Die Ermittlungen der Münchner Staatsanwaltschaft treffen den Islamverband Milli Görüs und die Islamische Gemeinschaft in Deutschland ins Mark. Es geht um Geldtransaktionen zu islamistischen und gewaltbereiten Gruppen in Süddeutschland: Einnahmen aus "betrügerischen Finanzkonstruktionen" könnten Islamisten geholfen haben, heißt es. Die Ermittler bei der Münchner Staatsanwaltschaft und die Polizei gehen davon aus, dass zwischen den Funktionären in Köln und Kerpen und Aktivisten in München und Ulm direkte Verbindungen bestehen. Einer der Beschuldigten soll "in federführender Art und Weise in einer Münchner Moschee mit Bezug zur sunnitisch-extremistischen Muslimbruderschaft tätig" sein, so die Münchner Polizei.
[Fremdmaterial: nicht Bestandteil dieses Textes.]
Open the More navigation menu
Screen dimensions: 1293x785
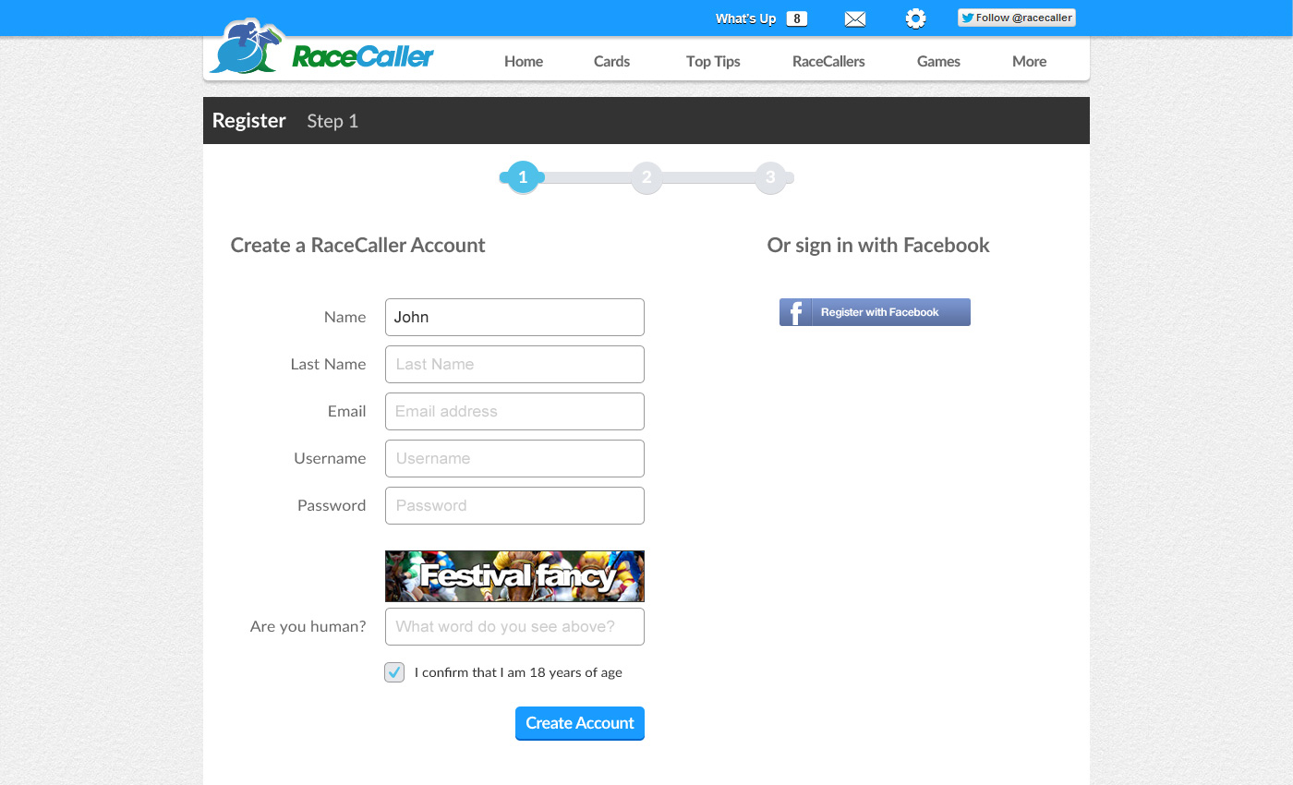coord(1029,61)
Ibrahim El-Zayat, Vorsitzender der Islamischen Gemeinschaft Deutschland (IGD), soll der Hauptbeschuldigte sein. Der 41-Jährige hat eine Firma, die sich auf das Projektmanagement von Moscheebauten spezialisiert hat, und betreut für Milli Görüs europaweit Immobilien. Milli-Görüs-Generalsekretär Oguz Üçüncü ist für die europaweite Organisation seines Vereins zuständig.
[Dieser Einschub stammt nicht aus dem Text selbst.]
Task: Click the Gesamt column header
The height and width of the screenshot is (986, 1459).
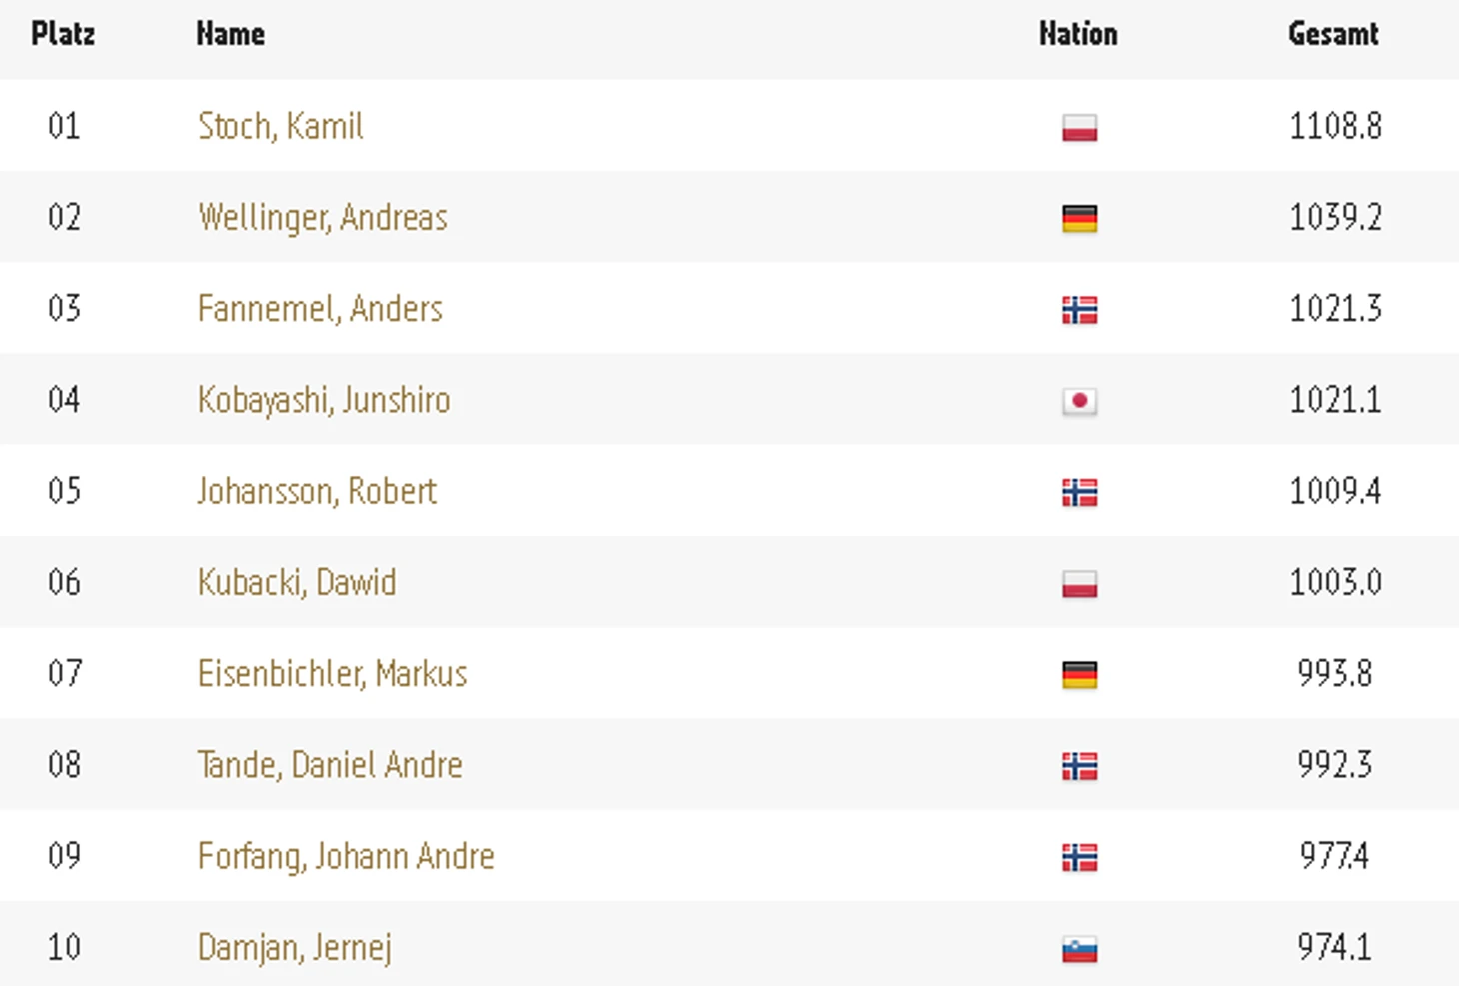Action: point(1333,34)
Durchsucht wurden die Büros und Privaträume von El-Zayat und Üçüncü. Razzien gab es in Köln, Bornheim, Kerpen, Hamm, München, Garching und Berlin sowie in Belgien. Die Ermittler glauben, dass sich El-Zayat und Üçüncü "bereits vor mehreren Jahren" mit den anderen Verdächtigen "zu einer Vereinigung zusammengeschlossen haben, deren Tätigkeit und Zweck auf die Begehung von Straftaten mit dem Ziel der Erlangung von Geldern gerichtet ist, um hierdurch eigene politisch-religiöse und letztlich islamistische Ziele zu verfolgen". Die Rede ist von Betrug in mehreren Fällen, Urkundenfälschung, Untreue, Geldwäsche und Verstoß gegen das Kreditwesengesetz. "Bei den Betrugsdelikten muss von gewerbs- und bandenmäßiger Begehung ausgegangen werden", so die Polizei.
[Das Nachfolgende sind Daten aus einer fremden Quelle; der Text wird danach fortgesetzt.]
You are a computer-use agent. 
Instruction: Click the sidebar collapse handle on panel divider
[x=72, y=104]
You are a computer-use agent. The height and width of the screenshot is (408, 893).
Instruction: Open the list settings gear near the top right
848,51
Milli Görüs streitet seit langem mit den deutschen Innenministerien um seine Einstufung als islamistisch. Innerhalb des Verbandes hat ein Generationswechsel stattgefunden, der mit heftigen Richtungskämpfen verbunden ist. Üçüncü stellt sich als Repräsentant des neuen, integrativen Selbstverständnisses dar. Auch die IGD ist im Visier der Verfassungsschützer, denen sie als Sammelbecken von Anhängern der 1928 in Ägypten gegründeten Muslimbruderschaft gilt. Allerdings betonen Beobachter, unter den mutmaßlichen Muslimbrüdern in Deutschland gebe es ganz unterschiedlich radikale Strömungen. IGD-Hauptsitz ist das "Islamische Zentrum München".